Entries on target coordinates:
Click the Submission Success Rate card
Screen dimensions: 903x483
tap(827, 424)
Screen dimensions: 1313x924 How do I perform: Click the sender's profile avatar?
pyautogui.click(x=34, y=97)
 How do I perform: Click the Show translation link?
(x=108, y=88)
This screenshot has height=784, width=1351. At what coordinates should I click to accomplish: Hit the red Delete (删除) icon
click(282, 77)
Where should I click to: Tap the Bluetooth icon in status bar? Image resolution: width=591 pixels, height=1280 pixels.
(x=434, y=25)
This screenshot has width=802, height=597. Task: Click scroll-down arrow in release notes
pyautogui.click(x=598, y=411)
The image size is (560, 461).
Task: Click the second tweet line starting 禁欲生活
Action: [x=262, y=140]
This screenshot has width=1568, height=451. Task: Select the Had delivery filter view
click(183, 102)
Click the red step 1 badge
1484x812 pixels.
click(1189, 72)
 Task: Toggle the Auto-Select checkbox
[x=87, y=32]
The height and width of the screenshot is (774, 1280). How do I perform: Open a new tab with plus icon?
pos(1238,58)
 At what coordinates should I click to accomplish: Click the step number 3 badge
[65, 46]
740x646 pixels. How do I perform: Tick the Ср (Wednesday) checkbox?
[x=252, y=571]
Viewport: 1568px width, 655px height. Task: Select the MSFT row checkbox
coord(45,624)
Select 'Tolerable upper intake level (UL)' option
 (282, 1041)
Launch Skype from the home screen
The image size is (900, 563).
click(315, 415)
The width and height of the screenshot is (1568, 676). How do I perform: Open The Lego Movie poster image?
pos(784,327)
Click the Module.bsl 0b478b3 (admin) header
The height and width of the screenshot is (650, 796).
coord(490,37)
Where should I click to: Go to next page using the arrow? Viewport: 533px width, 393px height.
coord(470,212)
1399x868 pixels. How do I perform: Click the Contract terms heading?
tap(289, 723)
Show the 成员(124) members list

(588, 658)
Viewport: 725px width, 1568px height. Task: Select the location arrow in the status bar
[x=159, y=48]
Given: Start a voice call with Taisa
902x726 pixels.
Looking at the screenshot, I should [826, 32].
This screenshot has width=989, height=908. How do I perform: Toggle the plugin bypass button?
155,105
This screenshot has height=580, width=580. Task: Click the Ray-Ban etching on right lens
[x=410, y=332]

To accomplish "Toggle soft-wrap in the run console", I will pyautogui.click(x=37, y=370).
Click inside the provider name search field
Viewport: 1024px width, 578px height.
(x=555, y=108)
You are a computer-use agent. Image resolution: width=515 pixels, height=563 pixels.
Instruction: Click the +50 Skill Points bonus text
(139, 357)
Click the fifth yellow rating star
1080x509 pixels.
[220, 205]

WORK TO DO: Update the lines from the very first one through the line with "(x=108, y=88)", swapping "Screen dimensions" for "Image size" and leaving everything else as it is.

COMPLETED EXERCISE:
Click the Submission Success Rate card
Image size: 903x483
tap(827, 424)
Image size: 1313x924 How do I perform: Click the sender's profile avatar?
pyautogui.click(x=34, y=97)
 How do I perform: Click the Show translation link?
(x=108, y=88)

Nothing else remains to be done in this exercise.